Abstract
Flavins are cofactors in many electron-transfer enzymes. Typically, two types of flavins perform this role: 5′-phosphoriboflavin (FMN) and flavin-adenine dinucleotide (FAD). Both of these are riboflavin derivatives, but riboflavin itself has never been reported to be an enzyme-bound component. We now report that tightly bound riboflavin is a component of the NADH-driven sodium pump from Vibrio cholerae.
Sodium-pumping NADH–quinone oxidoreductase (Na+-NQR) is one of a number of enzymes that catalyze the oxidation of NADH and the reduction of ubiquinone (1). This is the only known case in which the redox reaction is coupled directly to pumping sodium ions across the cell membrane (2). The electrochemical sodium gradient generated by Na+-NQR is a source of energy for cellular functions such as driving the bacterial flagellum and transporting nutrients into the cell (3, 4).
Na+-NQR is the entry point for electrons into the respiratory chain of a number of marine and pathogenic bacteria (5–7).
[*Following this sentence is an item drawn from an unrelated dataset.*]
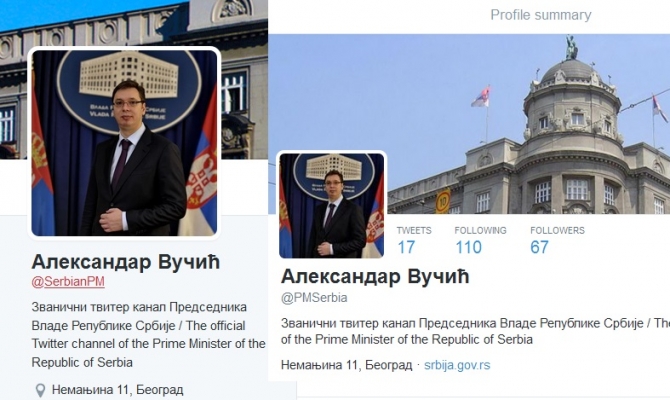670x400 pixels.
Task: Visit the srbija.gov.rs website link
Action: pyautogui.click(x=457, y=365)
The enzyme has been isolated from several of these bacteria (8, 9) including Vibrio cholerae (10). The nqr operon from V. cholerae has been cloned and expressed in the parent organism (10), and the purified recombinant enzyme has been used in the current studies. The purified Na+-NQR is an assembly of six polypeptide subunits (NqrA–F; ref. 10). Analysis of the polypeptide sequences indicates that five of the subunits contain transmembrane helices (11). There is no sequence homology to the subunits of the mitochondrial-type H+-translocating NADH–quinone oxidoreductase (complex I).
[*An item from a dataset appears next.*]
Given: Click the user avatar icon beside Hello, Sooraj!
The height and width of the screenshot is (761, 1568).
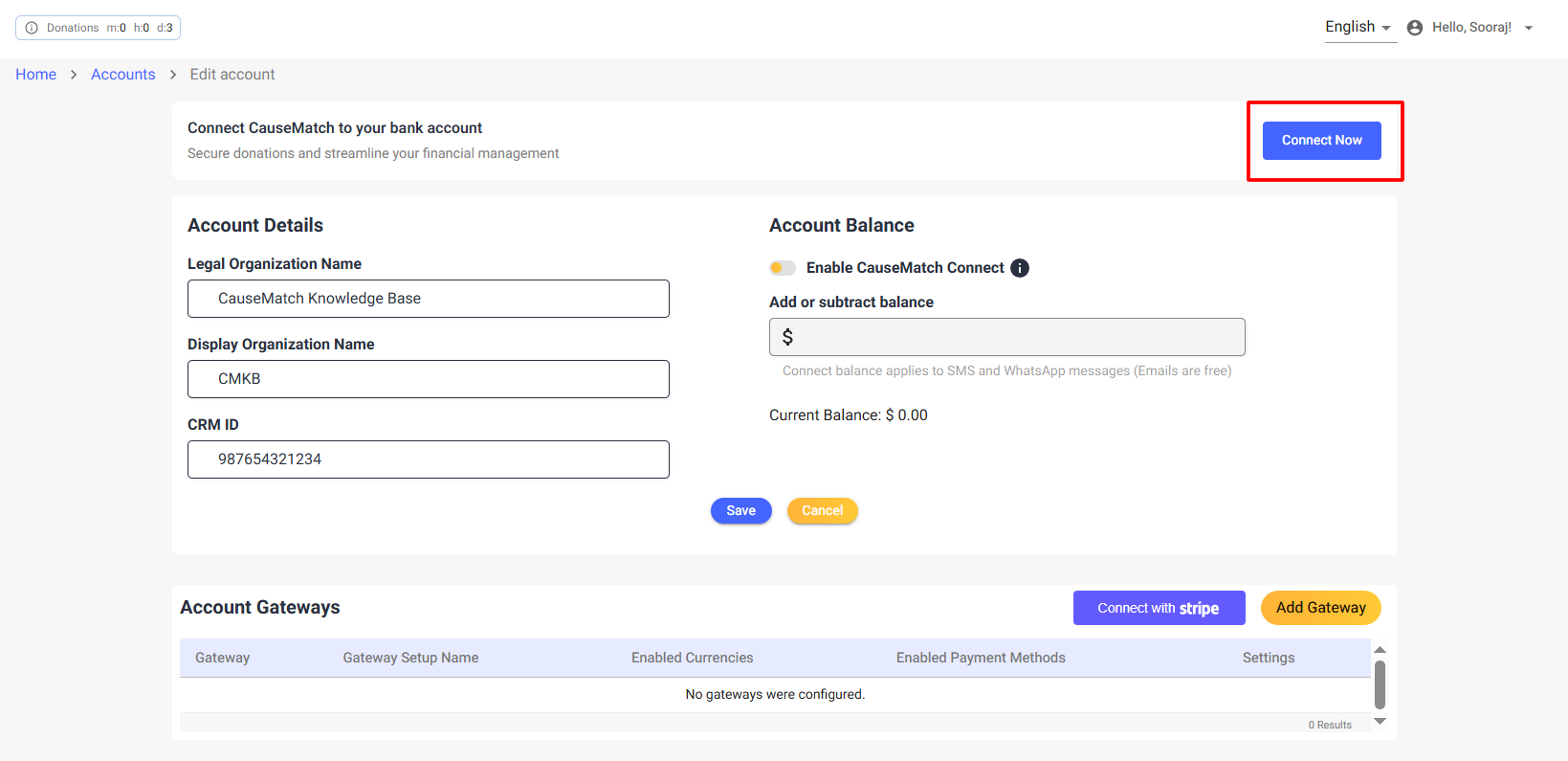Looking at the screenshot, I should tap(1415, 28).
Na+-NQR contains several previously identified cofactors including a [2Fe-2S] center, a noncovalently bound FAD (Fig. 1), and two covalently bound 5′-phosphoriboflavins (FMNs) (refs. 8, 10, and 12; Fig. 1). The FAD, [2Fe-2S] cluster, and NADH-binding site all are thought to be associated with NqrF (11). It is probable that the FAD and the [2Fe-2S] center are the initial electron acceptors from NADH. The covalently bound FMNs are attached to NqrB and NqrC by phosphodiester linkages through threonine residues (10, 13). This mode of covalent flavin binding is unique to Na+-NQR. In addition, Na+-NQR contains an EPR-detectable radical that is observed in both the air-oxidized and dithionite-reduced forms of the enzyme (8, 10). EPR and electron nuclear double resonance spectroscopies have unequivocally established that the radical is present in a stoichiometry of 1 equivalent per mol of enzyme and is a neutral flavin-semiquinone in the oxidized form of the enzyme and an anionic flavin semiquinone in the NADH or dithionite-reduced forms of Na+-NQR. (B.B., J.E.M., D. Lukoyanov, C. P. Scholes, R.B.G., and M. J. Nilges, unpublished data).
Fig 1.
Chemical structures of riboflavin, FMN, and FAD. The covalently bound FMNs are attached to the protein via ester bonds between their phosphate groups (marked * in the figure) and threonine residues in subunits B and C.
Materials and Methods
Enzyme Preparation.
Recombinant Na+-NQR from V. cholerae was purified according to a protocol described before (10). The V. harveyi Na+-NQR was prepared as described (9).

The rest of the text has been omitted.